= Problem to work on =
Please return, unchanged, the lines of the items below from the line with "838x650 pixels. How" up to and including the line with "(x=877, y=840)".
======== Source data ========
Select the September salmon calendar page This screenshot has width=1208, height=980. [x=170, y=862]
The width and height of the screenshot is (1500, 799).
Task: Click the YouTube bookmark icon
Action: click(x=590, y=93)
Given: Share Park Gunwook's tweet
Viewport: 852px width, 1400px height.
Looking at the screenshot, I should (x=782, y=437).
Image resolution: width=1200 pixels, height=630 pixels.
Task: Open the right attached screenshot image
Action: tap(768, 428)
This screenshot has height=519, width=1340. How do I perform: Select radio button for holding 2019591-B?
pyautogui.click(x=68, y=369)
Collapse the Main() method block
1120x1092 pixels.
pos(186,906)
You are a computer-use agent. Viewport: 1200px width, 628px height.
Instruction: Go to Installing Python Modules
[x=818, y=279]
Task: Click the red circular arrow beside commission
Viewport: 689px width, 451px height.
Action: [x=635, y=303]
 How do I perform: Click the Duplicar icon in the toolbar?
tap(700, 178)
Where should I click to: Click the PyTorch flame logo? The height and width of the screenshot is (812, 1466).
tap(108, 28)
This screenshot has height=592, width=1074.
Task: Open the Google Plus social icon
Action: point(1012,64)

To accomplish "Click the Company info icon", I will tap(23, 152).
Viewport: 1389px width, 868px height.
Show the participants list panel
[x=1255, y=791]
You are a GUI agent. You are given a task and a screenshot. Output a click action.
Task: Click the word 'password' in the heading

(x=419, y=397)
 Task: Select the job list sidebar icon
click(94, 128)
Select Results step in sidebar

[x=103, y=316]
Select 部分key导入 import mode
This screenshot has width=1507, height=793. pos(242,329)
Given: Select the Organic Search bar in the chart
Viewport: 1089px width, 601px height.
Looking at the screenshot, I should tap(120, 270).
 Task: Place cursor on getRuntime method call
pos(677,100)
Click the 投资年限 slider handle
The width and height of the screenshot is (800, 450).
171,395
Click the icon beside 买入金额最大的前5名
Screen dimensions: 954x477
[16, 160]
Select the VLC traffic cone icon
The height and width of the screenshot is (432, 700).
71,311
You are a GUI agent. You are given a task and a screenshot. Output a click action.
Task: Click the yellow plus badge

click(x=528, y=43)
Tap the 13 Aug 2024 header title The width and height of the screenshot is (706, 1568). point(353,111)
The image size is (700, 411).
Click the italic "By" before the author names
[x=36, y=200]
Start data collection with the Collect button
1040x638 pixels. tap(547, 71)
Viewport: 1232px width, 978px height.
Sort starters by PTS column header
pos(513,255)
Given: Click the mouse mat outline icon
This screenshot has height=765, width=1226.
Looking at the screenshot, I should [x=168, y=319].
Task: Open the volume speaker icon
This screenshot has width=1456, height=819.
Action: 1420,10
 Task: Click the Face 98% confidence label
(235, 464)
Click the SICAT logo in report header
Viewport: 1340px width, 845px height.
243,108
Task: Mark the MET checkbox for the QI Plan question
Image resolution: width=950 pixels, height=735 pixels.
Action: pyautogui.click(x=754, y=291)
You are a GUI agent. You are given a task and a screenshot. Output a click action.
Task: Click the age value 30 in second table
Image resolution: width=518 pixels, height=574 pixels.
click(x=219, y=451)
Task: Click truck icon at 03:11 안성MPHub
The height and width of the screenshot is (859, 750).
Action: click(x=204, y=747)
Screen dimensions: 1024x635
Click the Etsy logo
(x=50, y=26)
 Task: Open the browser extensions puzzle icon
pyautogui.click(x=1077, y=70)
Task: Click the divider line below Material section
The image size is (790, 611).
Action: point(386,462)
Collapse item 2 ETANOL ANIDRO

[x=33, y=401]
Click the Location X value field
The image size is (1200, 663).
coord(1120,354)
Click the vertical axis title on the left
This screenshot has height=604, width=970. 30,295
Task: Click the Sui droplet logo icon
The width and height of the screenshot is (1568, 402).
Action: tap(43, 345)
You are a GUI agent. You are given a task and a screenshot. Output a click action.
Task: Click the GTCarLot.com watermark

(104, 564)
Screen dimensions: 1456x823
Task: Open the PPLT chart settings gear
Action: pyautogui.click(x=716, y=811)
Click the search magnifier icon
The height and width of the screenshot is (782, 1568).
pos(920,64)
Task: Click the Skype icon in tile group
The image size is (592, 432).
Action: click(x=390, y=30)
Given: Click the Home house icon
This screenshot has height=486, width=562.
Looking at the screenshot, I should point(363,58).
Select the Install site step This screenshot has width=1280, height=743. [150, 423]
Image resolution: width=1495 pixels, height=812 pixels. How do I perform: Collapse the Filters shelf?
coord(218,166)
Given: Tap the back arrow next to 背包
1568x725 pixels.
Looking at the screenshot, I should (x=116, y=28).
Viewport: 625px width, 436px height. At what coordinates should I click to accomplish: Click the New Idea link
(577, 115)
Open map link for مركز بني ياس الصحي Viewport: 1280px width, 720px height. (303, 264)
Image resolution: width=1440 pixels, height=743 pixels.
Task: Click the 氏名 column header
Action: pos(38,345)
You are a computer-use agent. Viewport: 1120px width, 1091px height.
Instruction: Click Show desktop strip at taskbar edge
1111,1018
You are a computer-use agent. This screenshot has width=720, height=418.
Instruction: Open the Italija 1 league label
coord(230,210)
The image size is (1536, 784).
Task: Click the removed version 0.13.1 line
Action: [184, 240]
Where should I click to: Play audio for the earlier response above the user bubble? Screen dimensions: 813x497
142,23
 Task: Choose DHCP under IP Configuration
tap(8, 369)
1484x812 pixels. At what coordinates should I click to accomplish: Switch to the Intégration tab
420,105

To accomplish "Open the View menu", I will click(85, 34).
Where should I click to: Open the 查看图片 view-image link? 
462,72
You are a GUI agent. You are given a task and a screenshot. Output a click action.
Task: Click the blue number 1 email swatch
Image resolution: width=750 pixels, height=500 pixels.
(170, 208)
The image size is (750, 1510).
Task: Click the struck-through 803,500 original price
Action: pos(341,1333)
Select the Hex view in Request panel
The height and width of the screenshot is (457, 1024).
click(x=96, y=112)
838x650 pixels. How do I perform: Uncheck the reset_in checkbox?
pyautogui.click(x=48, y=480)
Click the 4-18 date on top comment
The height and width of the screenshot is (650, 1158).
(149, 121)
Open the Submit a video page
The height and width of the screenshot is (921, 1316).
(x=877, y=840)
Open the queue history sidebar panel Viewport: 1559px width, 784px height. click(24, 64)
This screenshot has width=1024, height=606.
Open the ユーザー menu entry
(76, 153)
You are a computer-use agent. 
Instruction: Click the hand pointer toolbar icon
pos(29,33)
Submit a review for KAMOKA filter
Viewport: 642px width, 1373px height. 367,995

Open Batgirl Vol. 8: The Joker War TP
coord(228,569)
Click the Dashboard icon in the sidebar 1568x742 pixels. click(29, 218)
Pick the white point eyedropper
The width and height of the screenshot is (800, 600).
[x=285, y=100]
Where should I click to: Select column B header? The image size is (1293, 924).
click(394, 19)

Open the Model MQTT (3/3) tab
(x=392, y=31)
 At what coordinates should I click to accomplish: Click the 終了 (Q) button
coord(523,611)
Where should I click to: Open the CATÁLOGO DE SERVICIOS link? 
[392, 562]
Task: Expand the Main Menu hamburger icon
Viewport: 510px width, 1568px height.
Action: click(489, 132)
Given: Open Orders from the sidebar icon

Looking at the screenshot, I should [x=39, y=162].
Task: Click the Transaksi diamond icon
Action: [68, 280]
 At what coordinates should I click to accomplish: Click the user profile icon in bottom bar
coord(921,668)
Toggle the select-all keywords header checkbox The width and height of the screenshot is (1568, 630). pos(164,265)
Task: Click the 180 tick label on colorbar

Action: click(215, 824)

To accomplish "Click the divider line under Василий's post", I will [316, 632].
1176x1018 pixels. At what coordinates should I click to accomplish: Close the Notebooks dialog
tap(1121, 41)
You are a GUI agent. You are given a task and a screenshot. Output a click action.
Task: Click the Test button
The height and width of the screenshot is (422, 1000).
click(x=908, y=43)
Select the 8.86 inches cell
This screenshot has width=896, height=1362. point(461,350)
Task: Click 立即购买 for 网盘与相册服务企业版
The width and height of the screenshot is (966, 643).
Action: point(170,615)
========
= Task result =
838x650 pixels. How do I perform: Uncheck the reset_in checkbox?
pyautogui.click(x=48, y=480)
Click the 4-18 date on top comment
The height and width of the screenshot is (650, 1158).
(149, 121)
Open the Submit a video page
The height and width of the screenshot is (921, 1316).
(x=877, y=840)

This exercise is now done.